Abuse is the intentional non-therapeutic use of a drug, even once, to achieve a desired psychological or physiological effect. Misuse is the intentional use, for therapeutic purposes, of a drug by an individual in a way other than prescribed by a health care provider or for whom it was not prescribed. Drug addiction is a cluster of behavioral, cognitive, and physiological phenomena that may include a strong desire to take the drug, difficulties in controlling drug use (e.g., continuing drug use despite harmful consequences, giving a higher priority to drug use than other activities and obligations), and possible tolerance or physical dependence.
Misuse and abuse of amphetamine may cause increased heart rate, respiratory rate, or blood pressure; sweating; dilated pupils; hyperactivity; restlessness; insomnia; decreased appetite; loss of coordination; tremors; flushed skin; vomiting; and/or abdominal pain. Anxiety, psychosis, hostility, aggression, and suicidal or homicidal ideation have also been observed with CNS stimulants abuse and/or misuse. Misuse and abuse of CNS stimulants, including DEXEDRINE, can result in overdose and death [see OVERDOSE], and this risk is increased with higher doses or unapproved methods of administration, such as snorting or injection.
Dependence
Physical Dependence
DEXEDRINE may produce physical dependence. Physical dependence is a state that develops as a result of physiological adaptation in response to repeated drug use, manifested by withdrawal signs and symptoms after abrupt discontinuation or a significant dose reduction of a drug.

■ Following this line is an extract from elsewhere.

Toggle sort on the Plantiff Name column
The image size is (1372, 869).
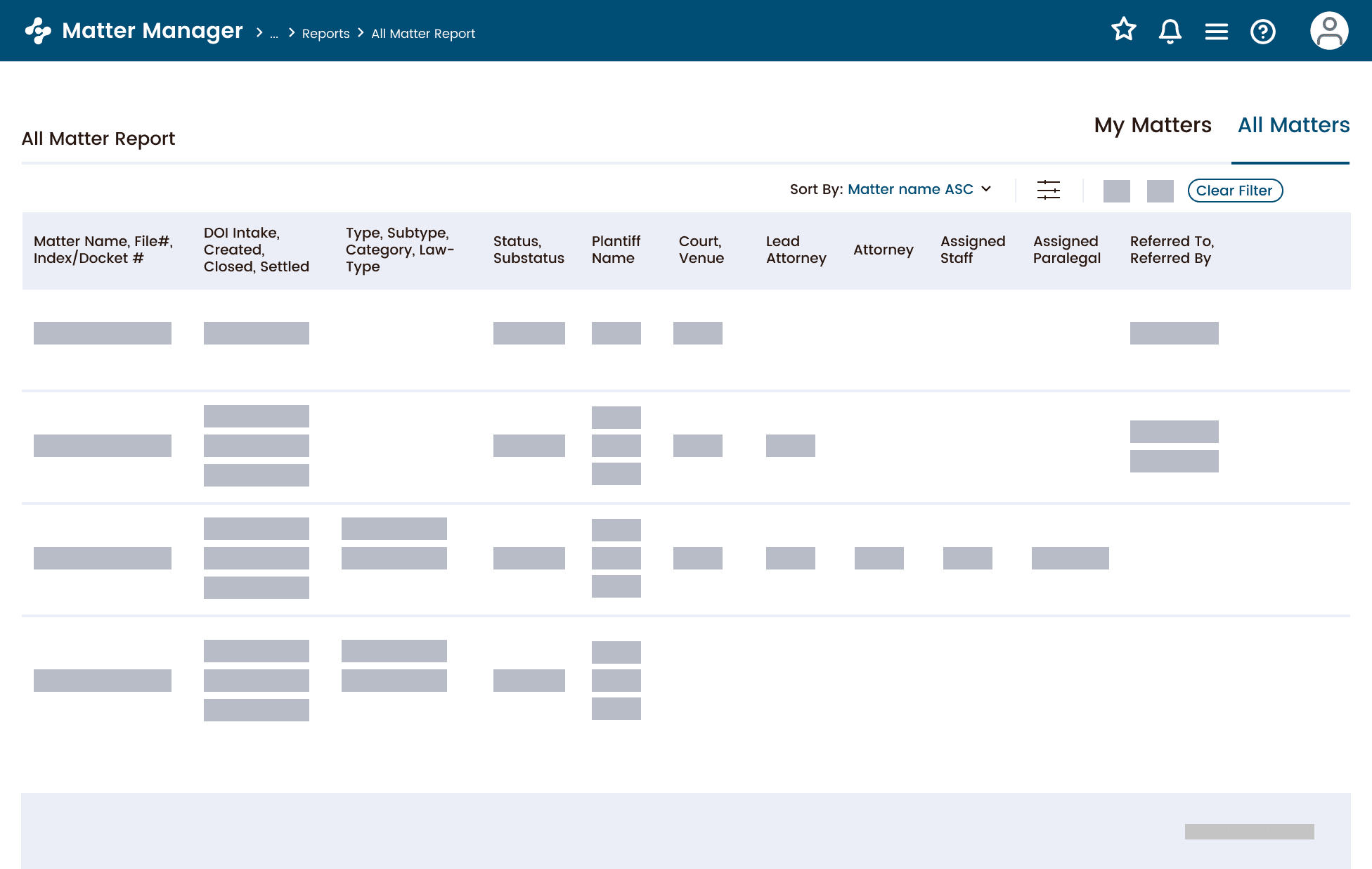click(x=616, y=250)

Withdrawal signs and symptoms after abrupt discontinuation or dose reduction following prolonged use of CNS stimulants including DEXEDRINE include dysphoric mood; depression; fatigue; vivid, unpleasant dreams; insomnia or hypersomnia; increased appetite; and psychomotor retardation or agitation.
Tolerance
DEXEDRINE may produce tolerance. Tolerance is a physiological state characterized by a reduced response to a drug after repeated administration (i.e., a higher dose of a drug is required to produce the same effect that was once obtained at a lower dose).